● **Requirement**
Copy the data that follows, character for character, minus the pictures.

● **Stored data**
┄┄┄┄┄┄┄┄┄┄┄┄┄┄┄┄┄┄┄┄

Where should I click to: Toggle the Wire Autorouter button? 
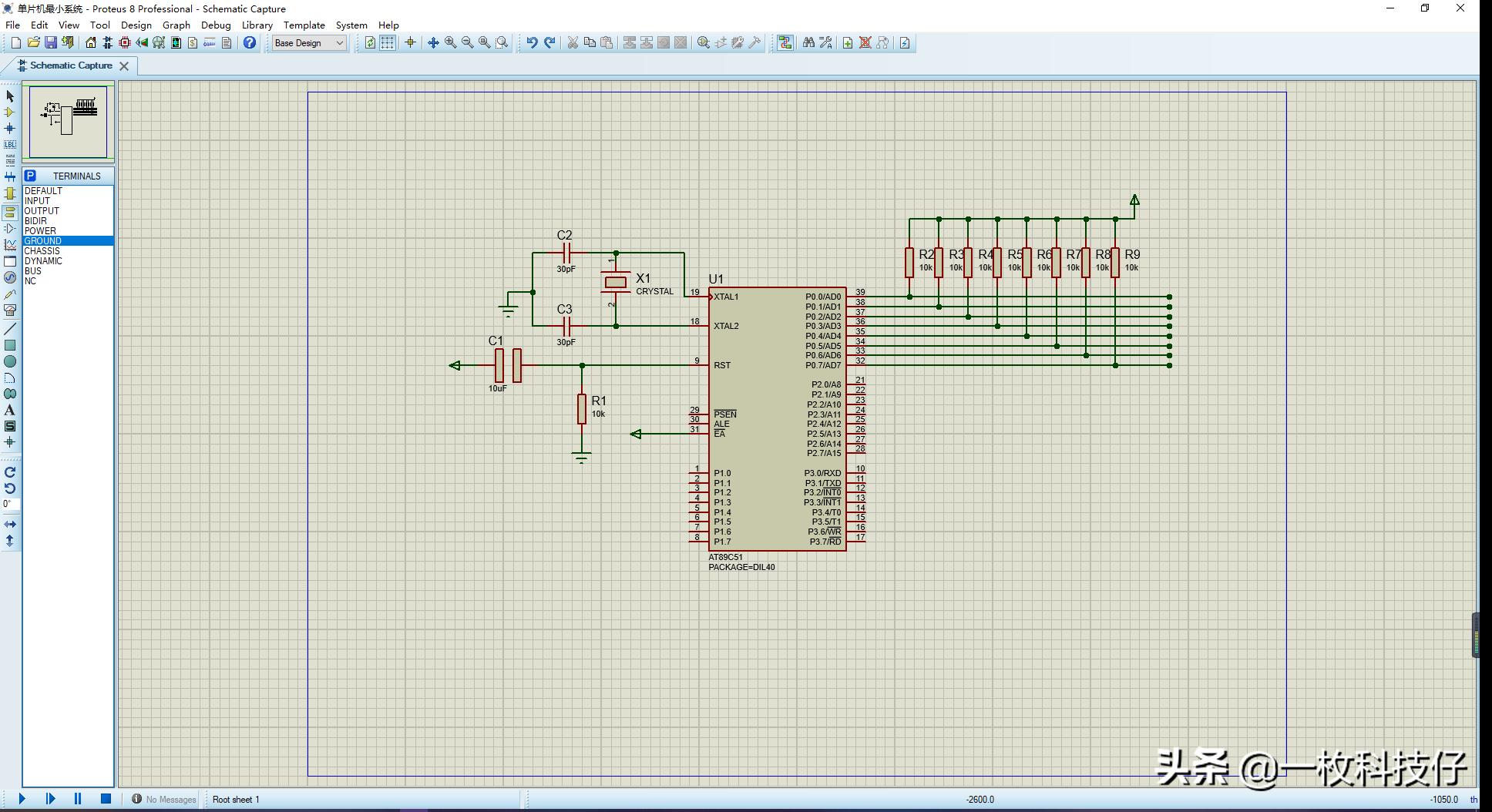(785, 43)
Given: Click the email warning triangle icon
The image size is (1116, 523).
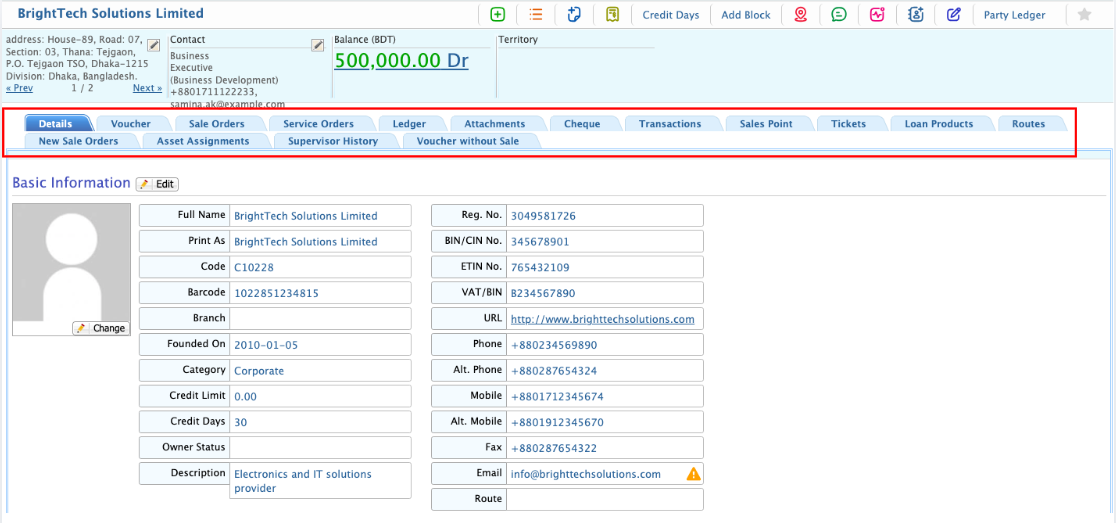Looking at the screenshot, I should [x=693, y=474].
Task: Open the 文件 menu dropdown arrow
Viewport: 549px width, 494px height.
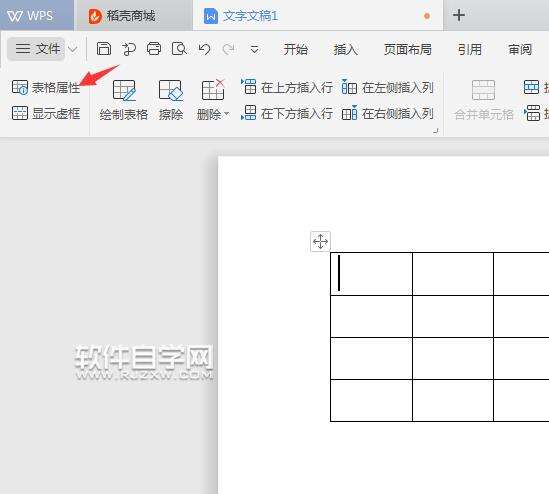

┄┄┄┄┄┄┄┄┄┄┄┄┄┄┄┄┄┄┄┄

● **Response box**
Where should I click to: Toggle the Wire Autorouter button? 
(785, 43)
Given: Click the email warning triangle icon
The image size is (1116, 523).
Looking at the screenshot, I should [x=693, y=474].
Task: Open the 文件 menu dropdown arrow
Viewport: 549px width, 494px height.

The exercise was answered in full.